▸ **TASK TO CARRY OUT**
Exactly the lines from the one containing "Task: Click the" through the end of the listing must make up the answer, with no pictures included.

▸ **DATASET RECORDS**
________________
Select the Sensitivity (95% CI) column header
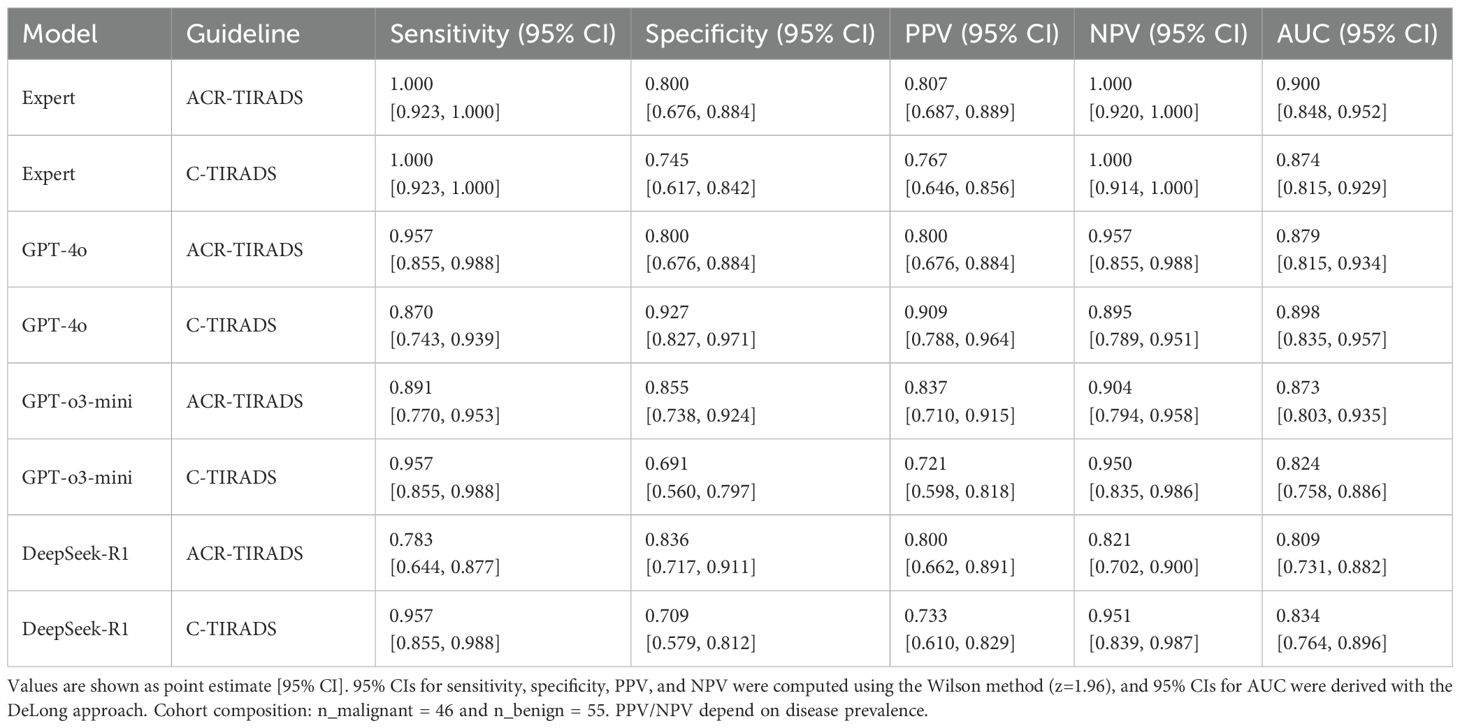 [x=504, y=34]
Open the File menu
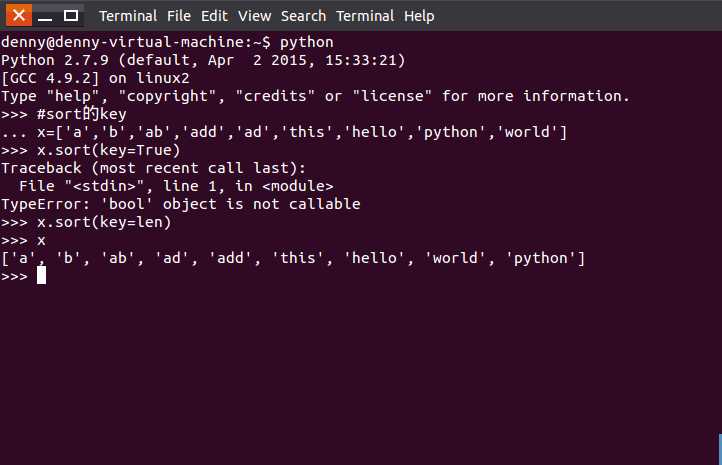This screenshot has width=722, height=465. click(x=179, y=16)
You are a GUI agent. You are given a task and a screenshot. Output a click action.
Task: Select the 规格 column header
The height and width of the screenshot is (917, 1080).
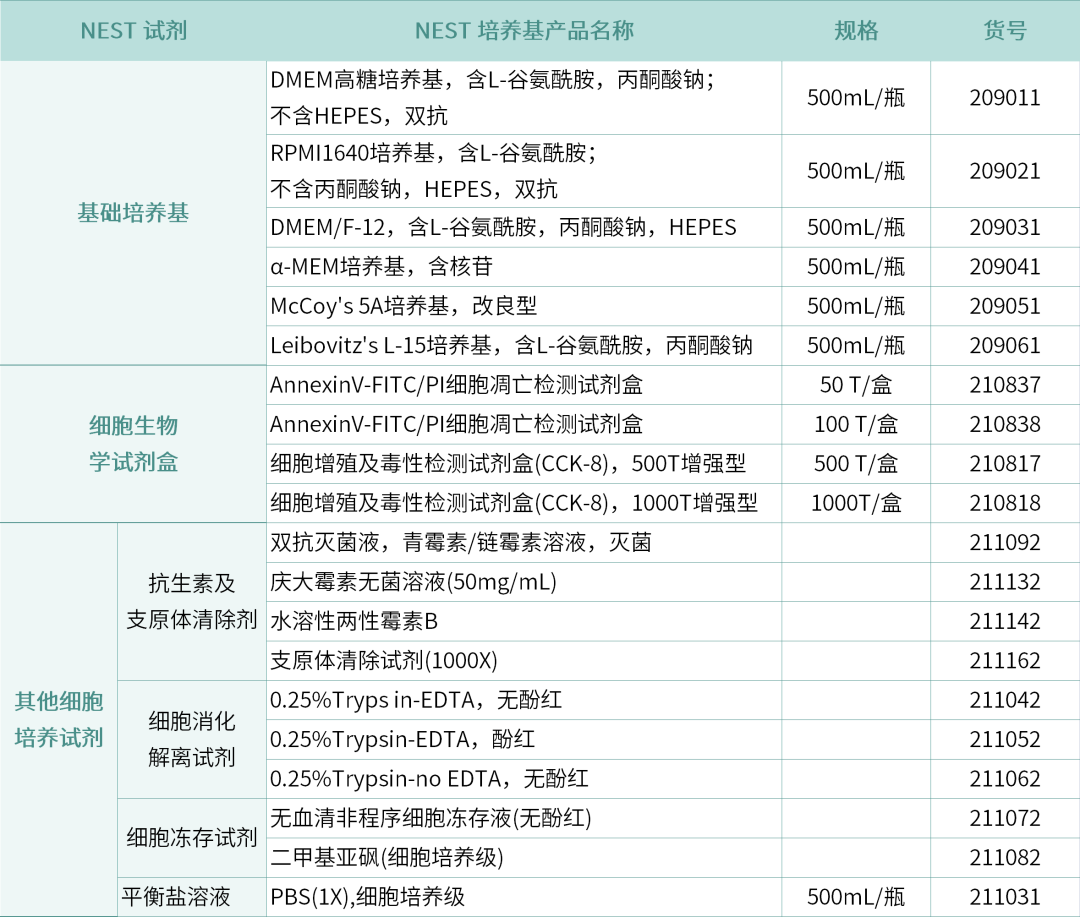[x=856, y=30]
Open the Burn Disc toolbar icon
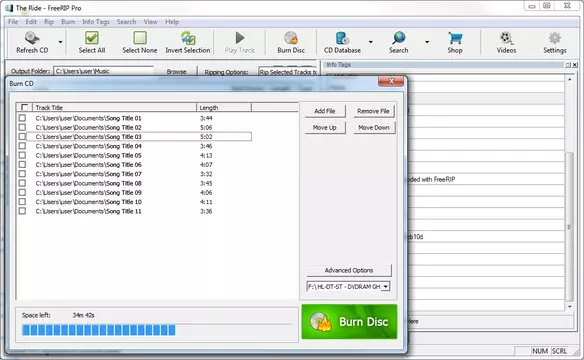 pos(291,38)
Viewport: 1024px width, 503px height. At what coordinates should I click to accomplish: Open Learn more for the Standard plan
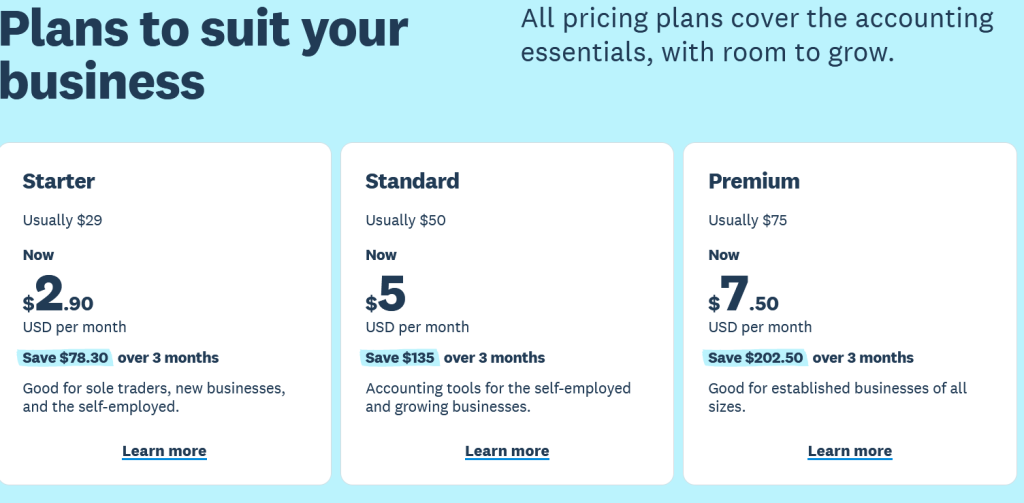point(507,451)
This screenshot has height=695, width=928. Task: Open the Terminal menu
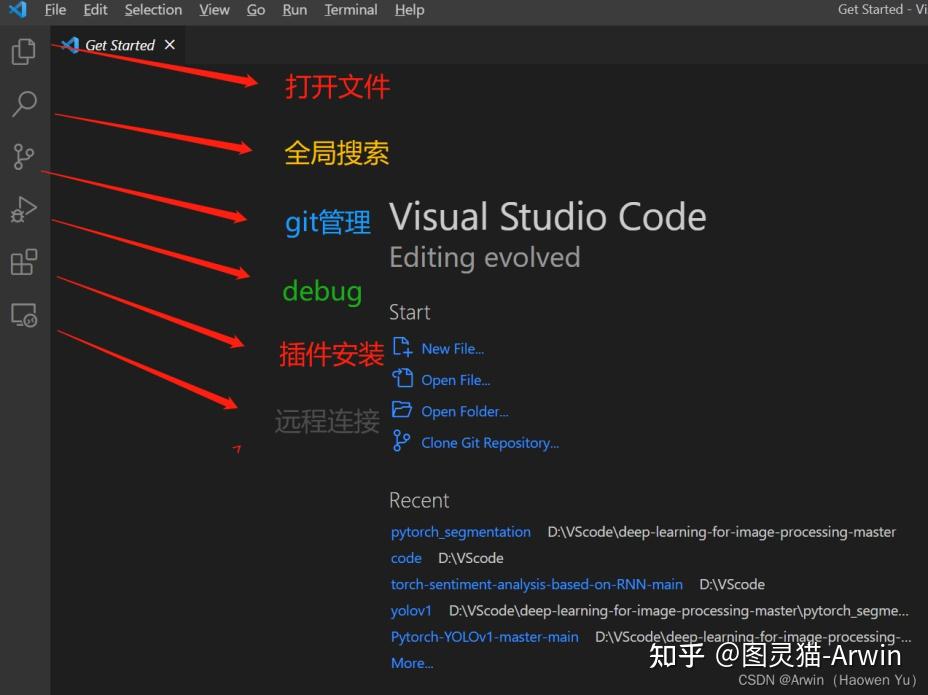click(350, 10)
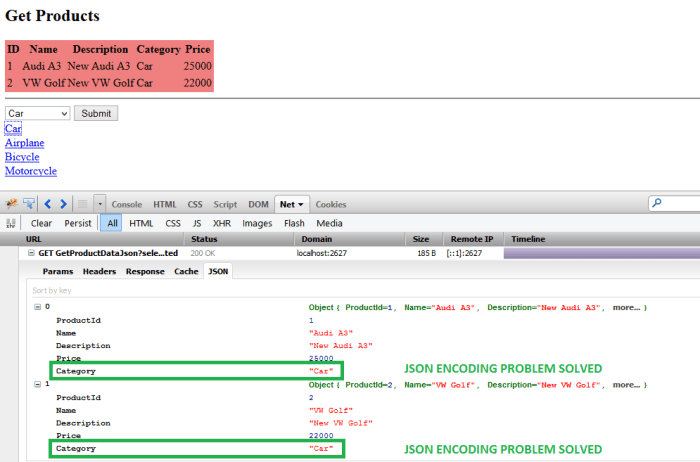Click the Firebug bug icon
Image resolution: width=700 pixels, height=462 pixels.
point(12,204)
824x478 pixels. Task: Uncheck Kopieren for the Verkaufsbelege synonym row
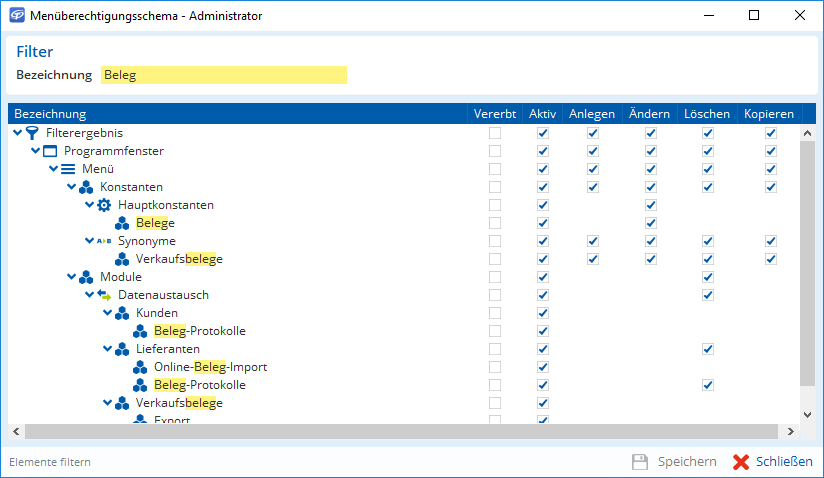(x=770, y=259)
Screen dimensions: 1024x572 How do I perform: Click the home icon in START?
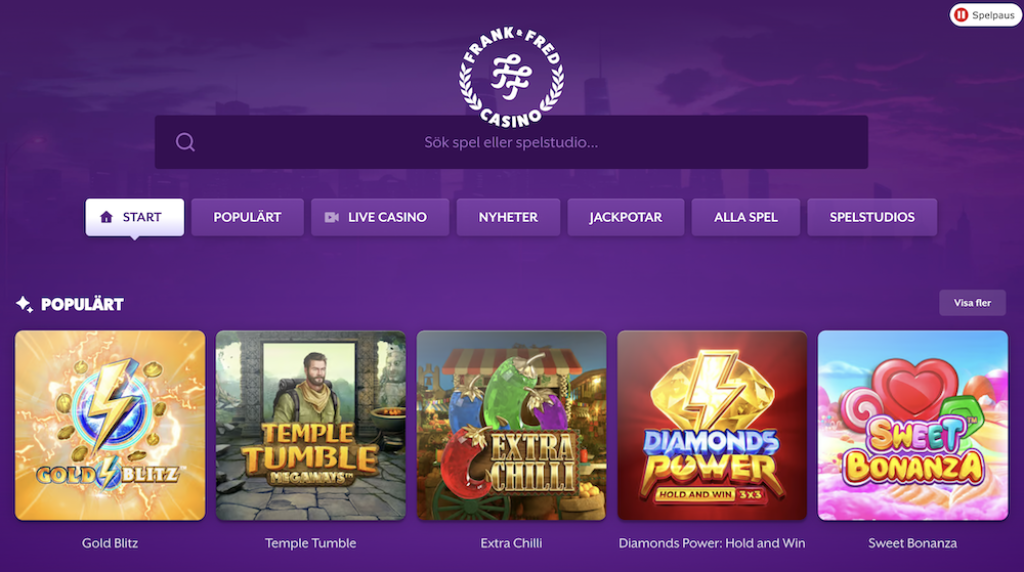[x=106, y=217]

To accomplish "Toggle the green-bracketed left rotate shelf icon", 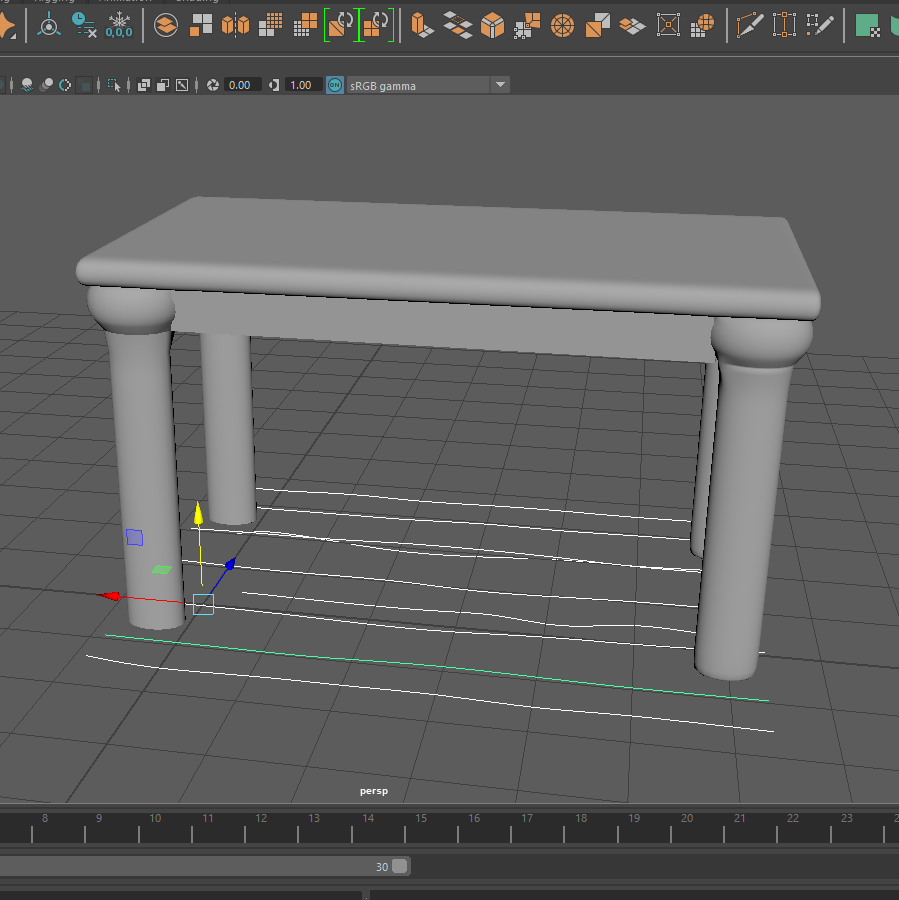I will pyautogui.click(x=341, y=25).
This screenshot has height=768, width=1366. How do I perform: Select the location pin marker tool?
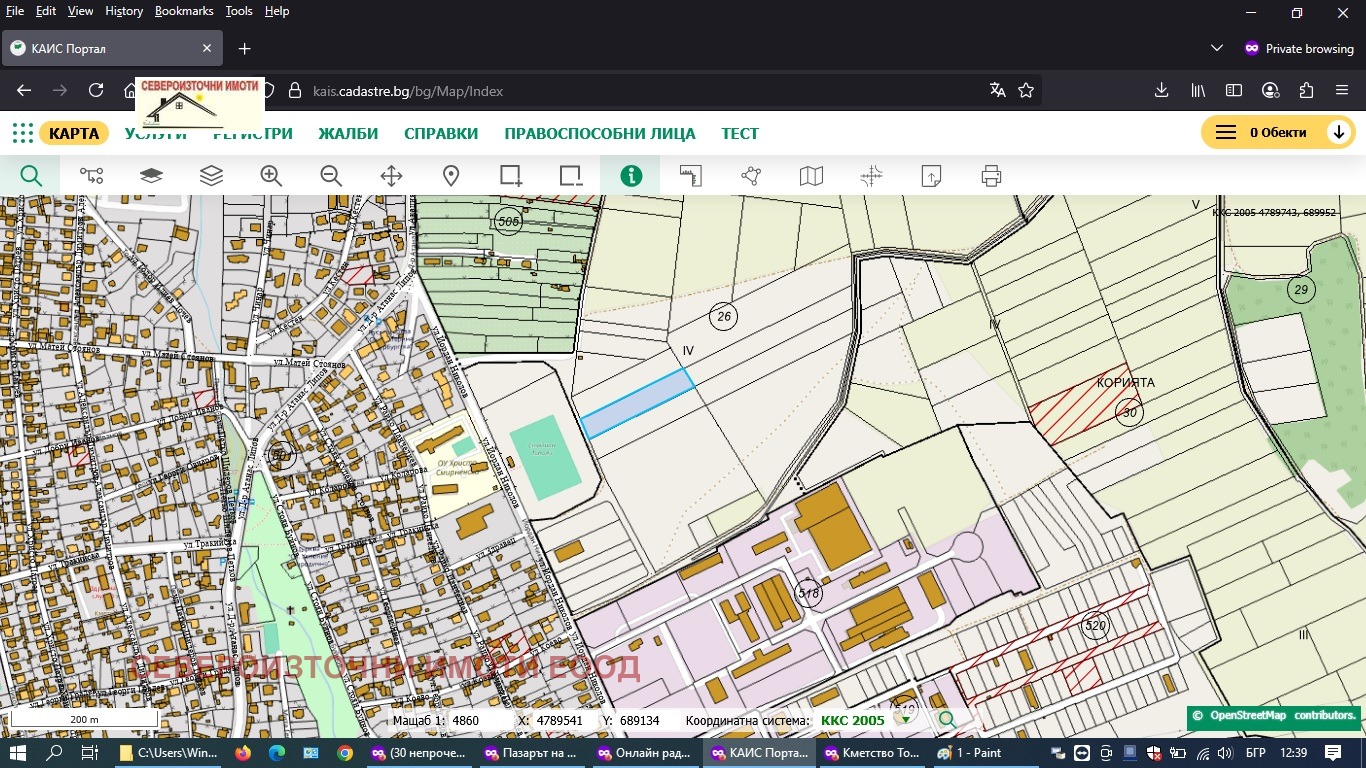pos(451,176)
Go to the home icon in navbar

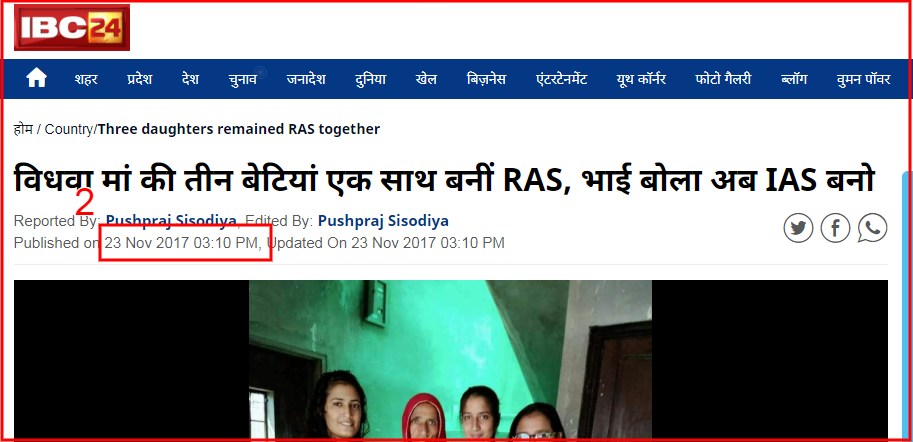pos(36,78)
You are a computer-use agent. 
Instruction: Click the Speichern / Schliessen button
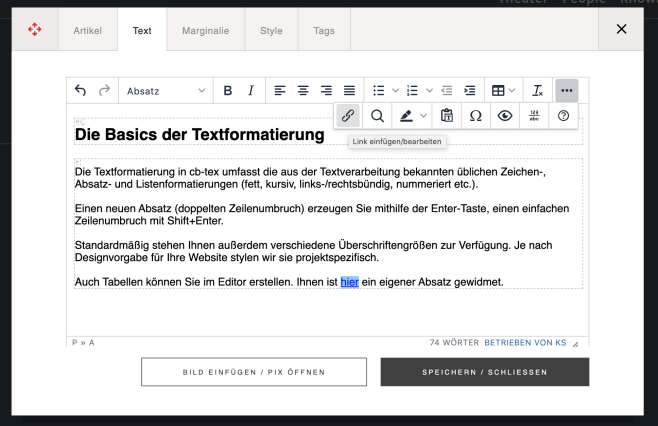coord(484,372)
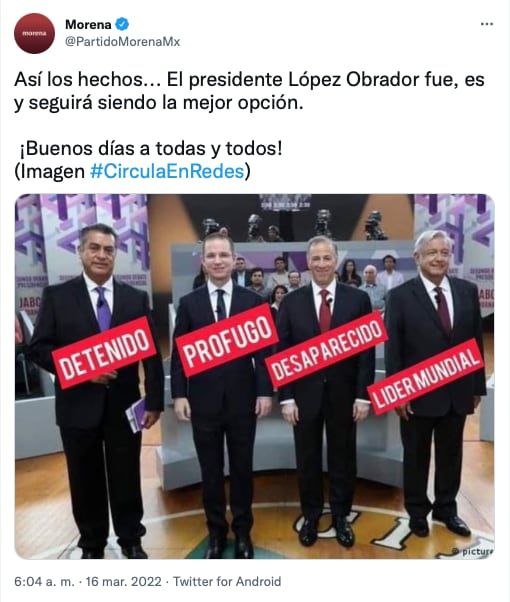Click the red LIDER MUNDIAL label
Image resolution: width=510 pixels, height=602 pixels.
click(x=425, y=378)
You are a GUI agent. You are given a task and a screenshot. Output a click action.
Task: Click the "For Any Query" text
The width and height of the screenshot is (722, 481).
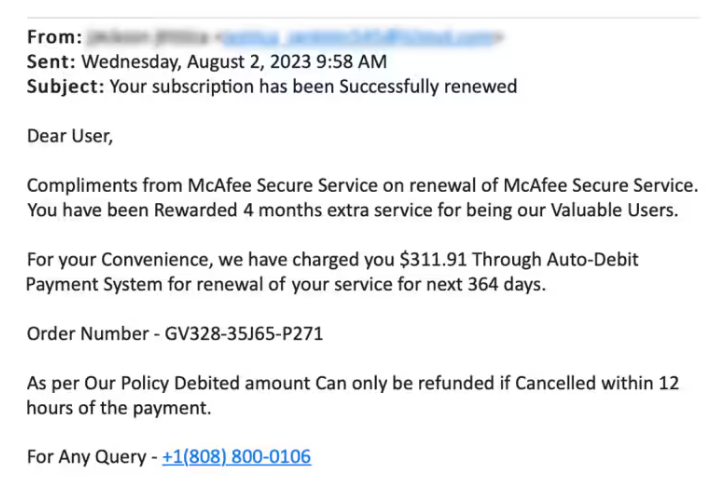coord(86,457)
________________
▸ **TASK RESULT**
Task: Click the "For Any Query" text
The width and height of the screenshot is (722, 481).
coord(86,457)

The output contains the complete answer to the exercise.